• [Stated problem]: In the Memorial Day poppy text below, list every group said to tag along in the parade ahead of the high school band.
━━ Text extract
Where’s Your Poppy? — The Blonde Bombshell Speaks

"We shall not sleep, though poppies grow in Flanders fields."
“We shall not sleep, though poppies grow in Flanders fields.”
Memorial Day in the Midwest isn’t just celebrated on the last Monday of May, but it starts weeks before when volunteers from the local VFW stage themselves in front of the grocery store (or stores; bigger towns may be graced with two). In exchange for a buck or two they will give you a paper poppy.

If you’re a man, you can wear it on your lapel. If you’re a woman, you can twist it around your purse strap. But the important thing is to make your poppy visible, so that the next time you run in for a gallon of milk, the volunteers will nod and smile encouragingly, but they won’t trouble you for another donation.

If you happened to pay a May visit to Grandma Johnston, who lost her cherished brother in WWII—and whose own husband pulled through the Battle of the Bulge with tremendous injuries—the first thing she would chirp is, “Where’s your poppy?” If you didn’t have one, you’d better find a member of the VFW auxiliary fast.

The Midwestern Memorial Day itself usually starts with damp and fog. The townspeople manage to wipe the sleep from their eyes and attend the local parade of various units of veterans and the members of the National Guard. Some look very sharp in their uniforms, with everything in tip-top order. Others are less organized and do their best to squeeze into their dress uniform, which can’t accommodate their civilian weight gain. But, they can’t be judged too harshly. They’ve done their duty, and they continue to do their duty to those who served before them.

The Cub Scouts, Girls Scouts, Boy Scouts, and Brownies tag along, with the high school band not far behind. It isn’t a long parade, and ends at the cemetery, where a wreath is laid. and the first-chair trumpeter plays taps. One of the old-timers, not used to public speaking, will make remarks that are humble, but do not speak directly to his personal sacrifice, but the sacrifice of those who didn’t make it home.

After a prayer and tears, there is a 21-gun salute, and before the powder clears, the children are on their bellies scrambling for the precious shells. The band will play again, and that is Memorial Day. It is a time for people to come together and remember.

In the past fifteen years as a resident of New York City, I’ve only had the privilege to buy two poppies. One was from a WWII veteran at Grand Central Station. From what I could tell, he was by himself, and he didn’t have any backup. I’ve gone back to look for him when the time seems right, and he—or others like him—are not there.
━━━━
━━ Listed records
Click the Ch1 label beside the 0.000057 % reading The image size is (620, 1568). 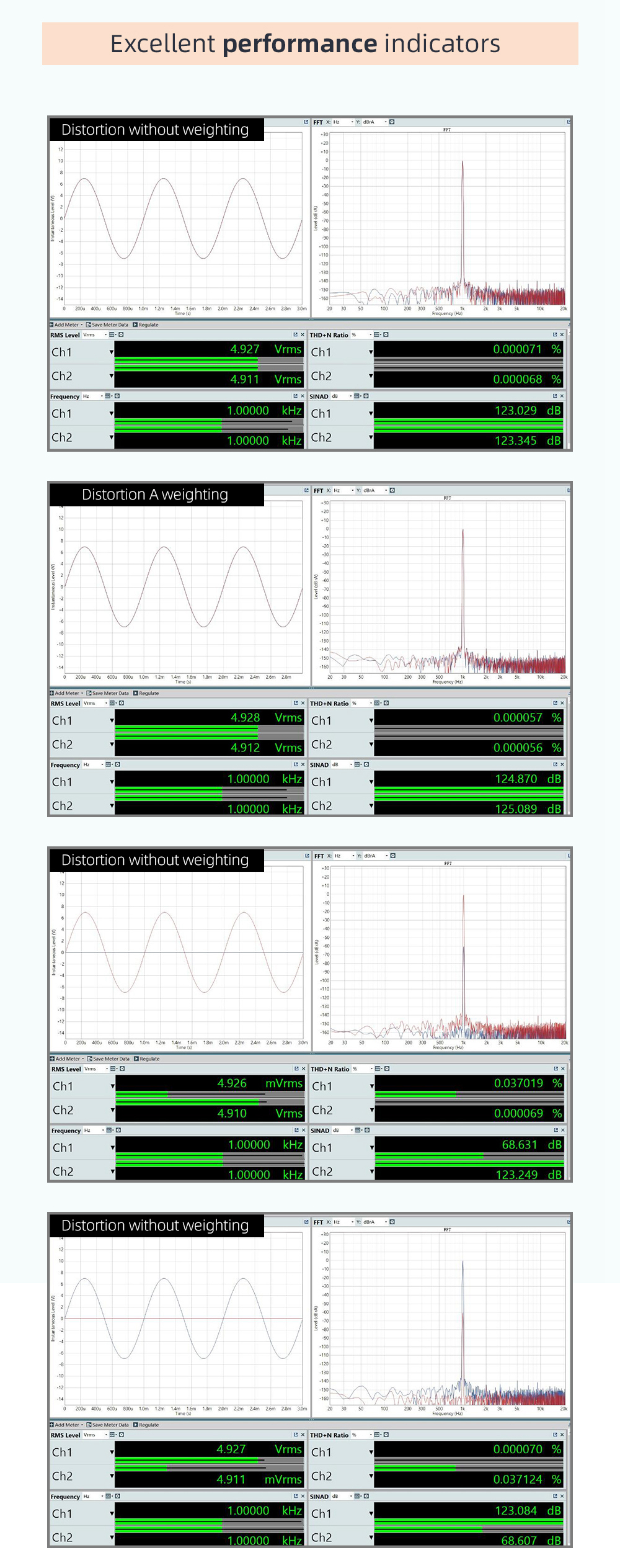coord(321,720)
━━━━
━━ Listed records
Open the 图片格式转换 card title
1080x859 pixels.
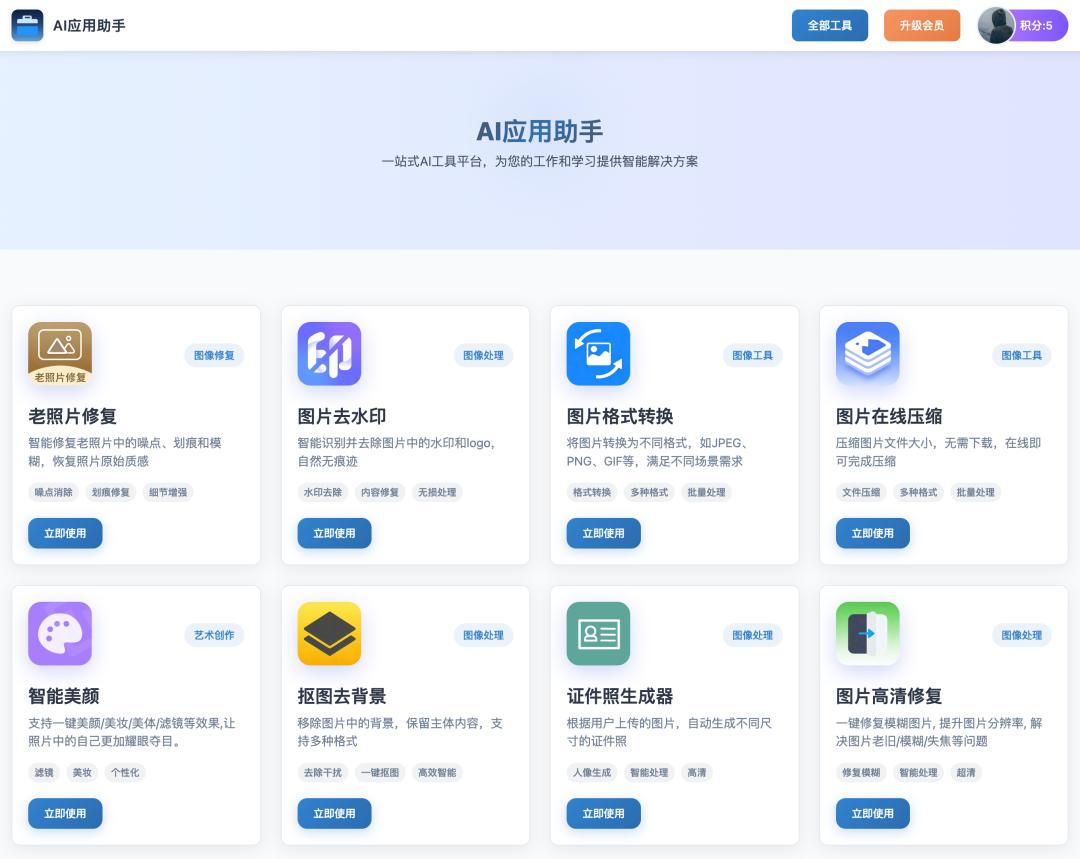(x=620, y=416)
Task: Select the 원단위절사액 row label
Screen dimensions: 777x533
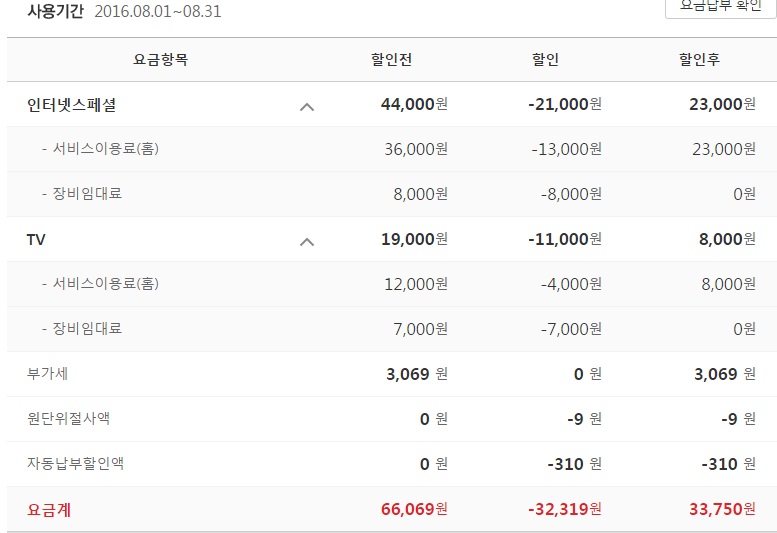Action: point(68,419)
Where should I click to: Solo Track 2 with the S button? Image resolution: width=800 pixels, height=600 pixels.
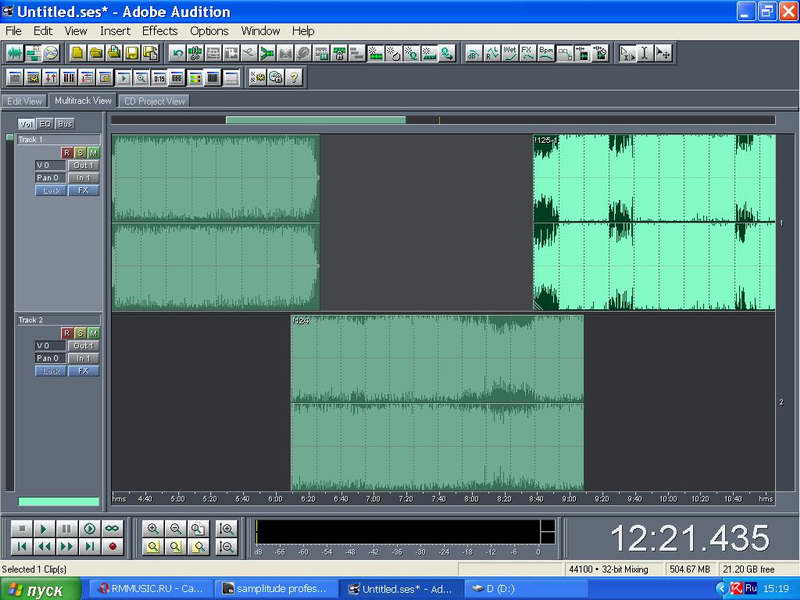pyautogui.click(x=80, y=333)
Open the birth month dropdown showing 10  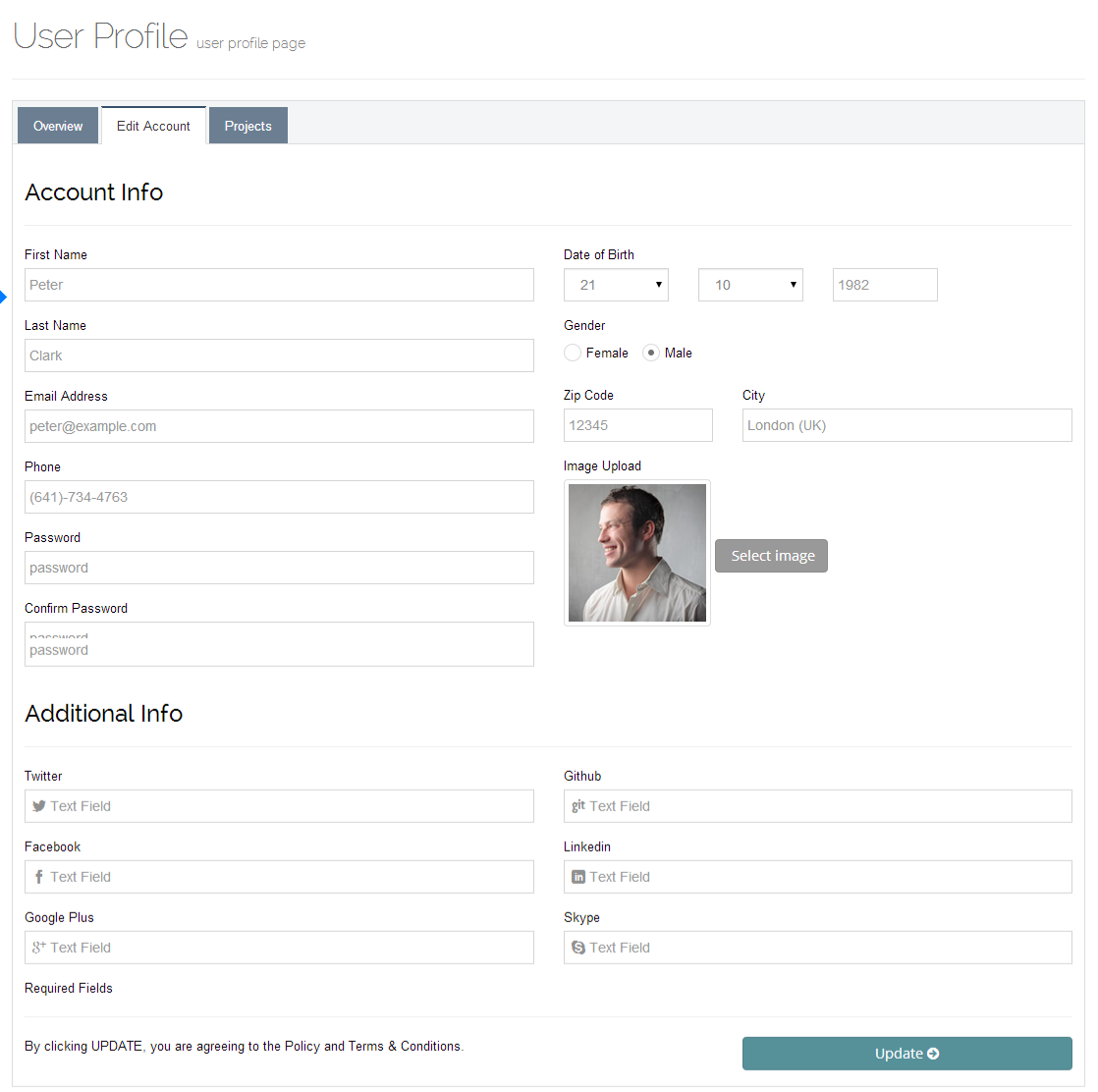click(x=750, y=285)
━━━━
• [Exercise answer]: Cub Scouts, Girls Scouts, Boy Scouts, Brownies